Re: Bodies on GET (again) - was Re: RFC7234: Can a request body form part of a "cache key"?

On 07/28/2016 12:32 AM, Willy Tarreau wrote:
> On Thu, Jul 28, 2016 at 01:25:00AM +0000, Adrien de Croy wrote:
>> Is GET with Content-Length: 0 semantically different to GET with no
>> Content-Length header since the body has no defined semantics in http?
> Normally it is the same except that it indicates that the sender considers
> there's an empty body instead of no body

In other words, it may be semantically different [for the sender and
possibly the ultimate recipient of the message].

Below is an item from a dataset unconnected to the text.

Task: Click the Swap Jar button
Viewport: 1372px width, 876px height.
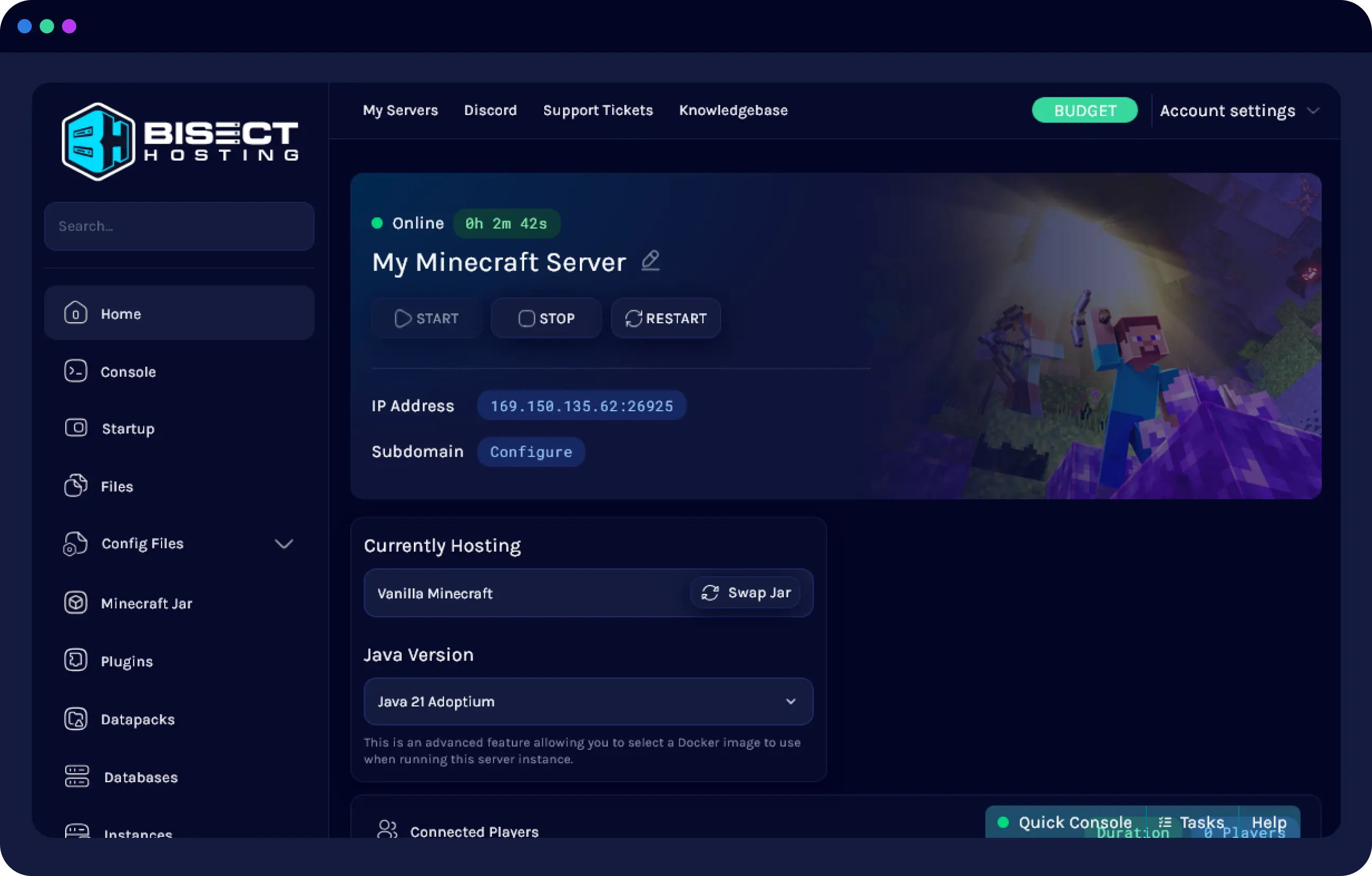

>> Is it therefore appropriate to strip Content-Length: 0 from GET requests?

> I don't see why it would not be. 

Your own [correct] explanation above shows why it would not be.
Stripping Content-Length:0 from GET requests may strip vital sender's

Was it a good idea for the sender to use Content-Length:0 to carry vital
information? Of course not! However, from protocol point of view, "let's
strip Content-Length: 0 from GET requests" is equivalent to "let's
violate HTTP [payload forwarding requirements]".

If we acknowledge that empty payload may be semantically significant for
the sender, we should not encourage its removal.

>    A user agent SHOULD NOT send a
>    Content-Length header field when the request message does not contain
>    a payload body and the method semantics do not anticipate such a
>    body.

So, if a received request message has an [empty] payload body, we ought
to assume that the presumably compliant user agent meant to send it!
Note that the above requirement does not say "non-empty payload". In
other words, it tells user agents to avoid Content-Length [in GETs and
such] unless they do want to send [any] payload.



Received on Thursday, 28 July 2016 16:40:32 UTC